Sí, tal como proclama el título: Otelo no era moro, ni estaba al servicio de Venecia, ni cosa que se le pareciese. Fue cubano, perteneciente a alguna familia pudiente de nuestros días coloniales.
Ya sé que habrá quien salte de su asiento, disparado como por un resorte, para decir que en 1604 el Cisne del Avon legó para todos los tiempos esa pieza magistral que narra la tragedia donde los celos provocan que el Moro de Venecia, enloquecido, ponga fin a la vida de la amada.
Pero yo sigo insistiendo en que Otelo fue cubano. Agrego: Desdémona también era compatriota nuestra, y el drama terrible tuvo a la comarca matancera como escenario.
Digo más: no se llamaba Otelo, sino Carlos. Ella, Desdémona, respondía por el nombre de Susana.
Nada tenía que ver el horrible suceso con su escenario, paradisíaco, del cual dejó dicho la viajera nórdica Fredrika Bremer:
“Oh, hubiera querido colocar aquí a una persona exhausta y amargada de la vida, a alguien que hubiera mirado en los abismos más sombríos de la existencia. Hubiera querido dejarla ver, respirar y recobrar ánimos y esperanza mediante estos símbolos expresivos de la riqueza y la gloria del Altísimo. Hubiera querido ponerla aquí y decirle: “¡Mira, todo esto es tuyo! Será tuyo un día, cuando tu peregrinaje a través del desierto acabe, y cuando hayas alcanzado la victoria”.
Sin dilatar más la muy verídica narración de los hechos, partamos en un recorrido por apolilladas, amarillentas páginas de un cronista que testifica lo ocurrido.
Cuentan estos quebradizos folios que un sábado del mes de abril, en 1819, hacía su entrada en Matanzas la diligencia proveniente de La Habana, con seis pasajeros, entre los cuales se encontraba el rico matrimonio de Don Carlos Martínez de la Barrera y Doña Susana Quintero de la Baeza, quienes estaban emparentados con varias de las principales familias matanceras.

BLOQUE DE DATOS:

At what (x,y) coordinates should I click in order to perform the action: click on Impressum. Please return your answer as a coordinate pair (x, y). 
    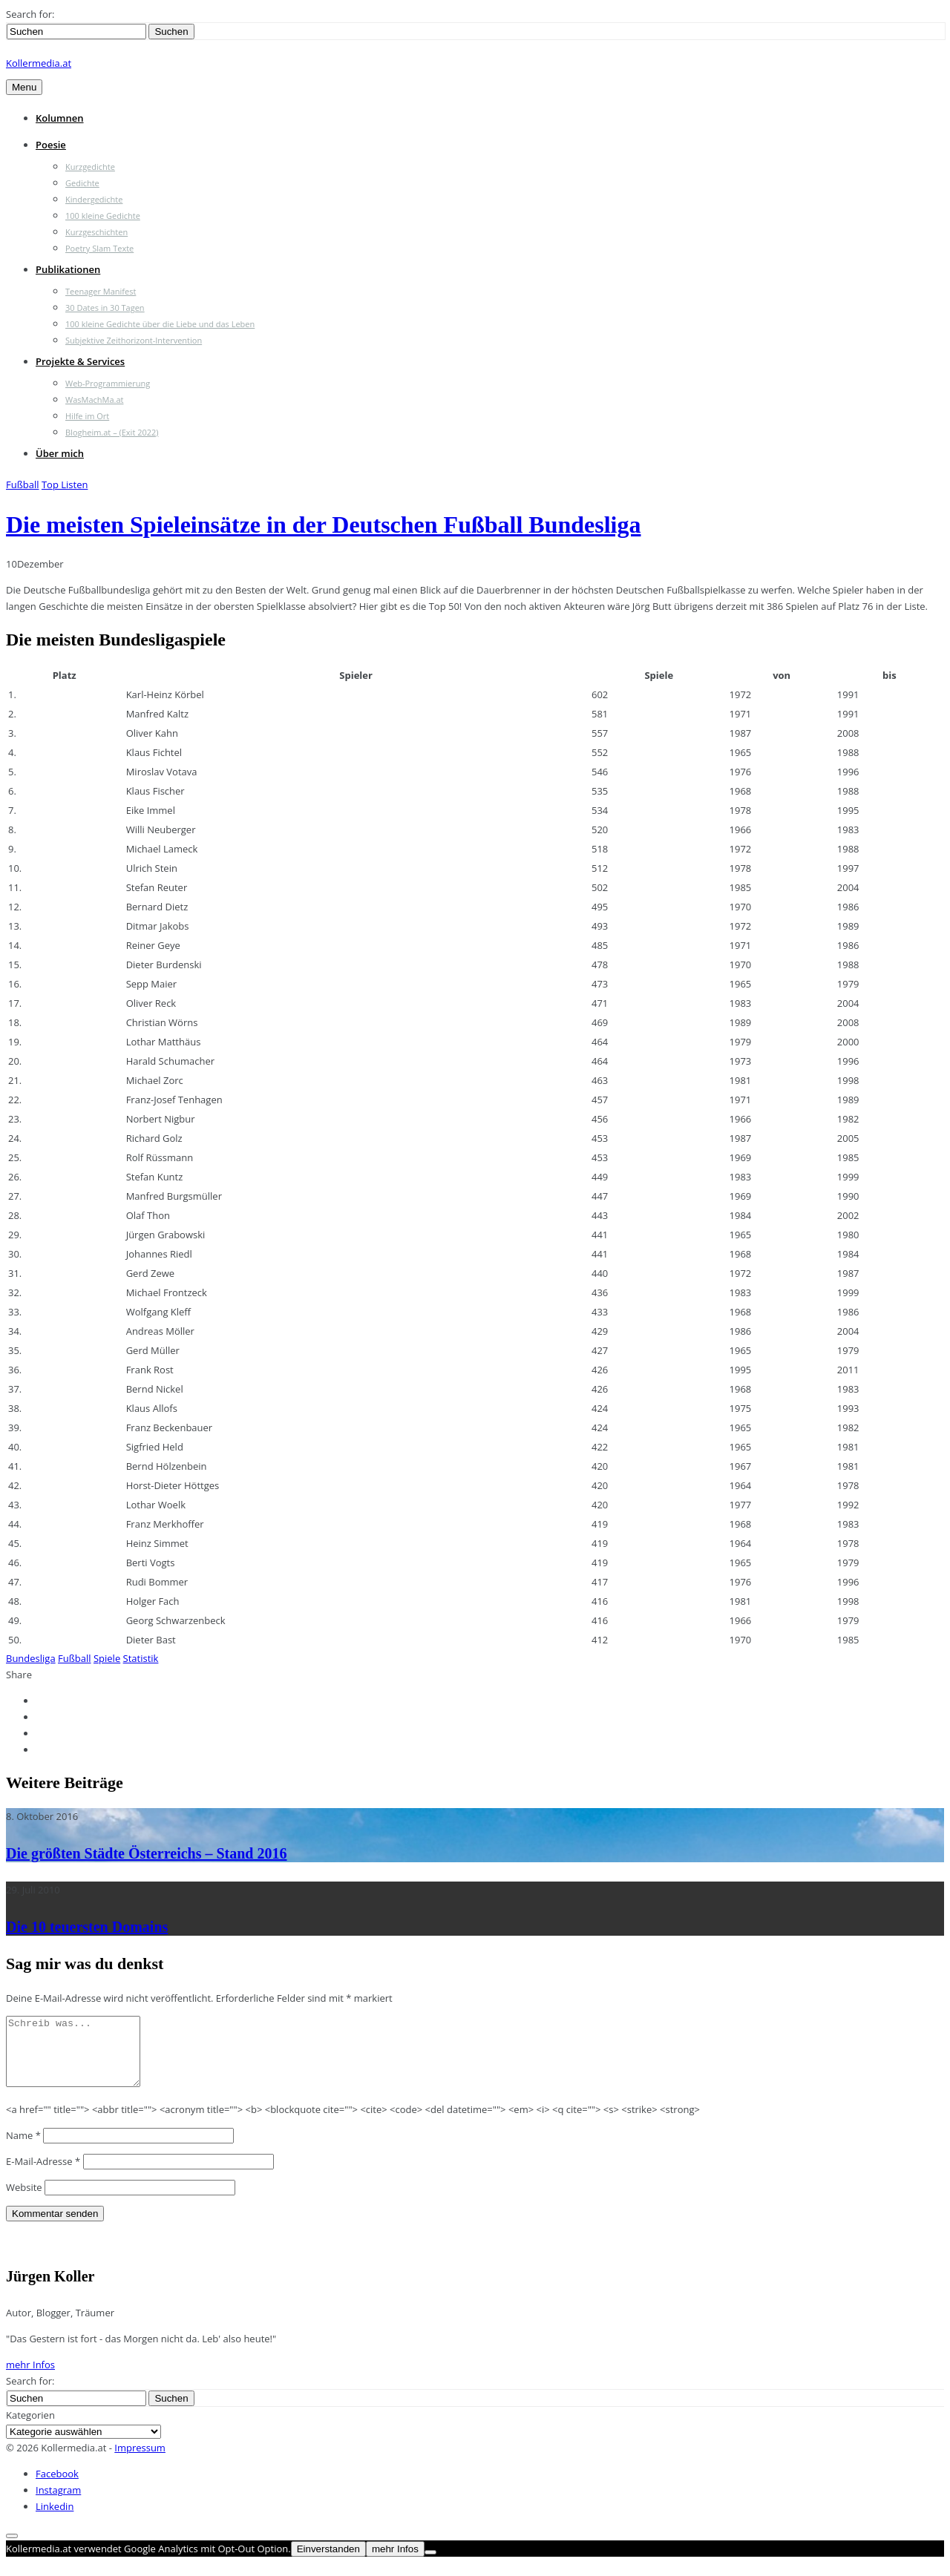
    Looking at the image, I should click on (140, 2461).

TAREAS:
1. Reproduce literalmente el fragmento del texto sobre Otelo que va desde "Pero yo sigo" hasta "nombre de Susana.".
2. Enumera las ciudades que el texto sobre Otelo menciona por su nombre, en el orden en que aparecen por primera vez.

RESPUESTAS POR TAREA:
1.
Pero yo sigo insistiendo en que Otelo fue cubano. Agrego: Desdémona también era compatriota nuestra, y el drama terrible tuvo a la comarca matancera como escenario.
Digo más: no se llamaba Otelo, sino Carlos. Ella, Desdémona, respondía por el nombre de Susana.

2. Venecia, Matanzas, La Habana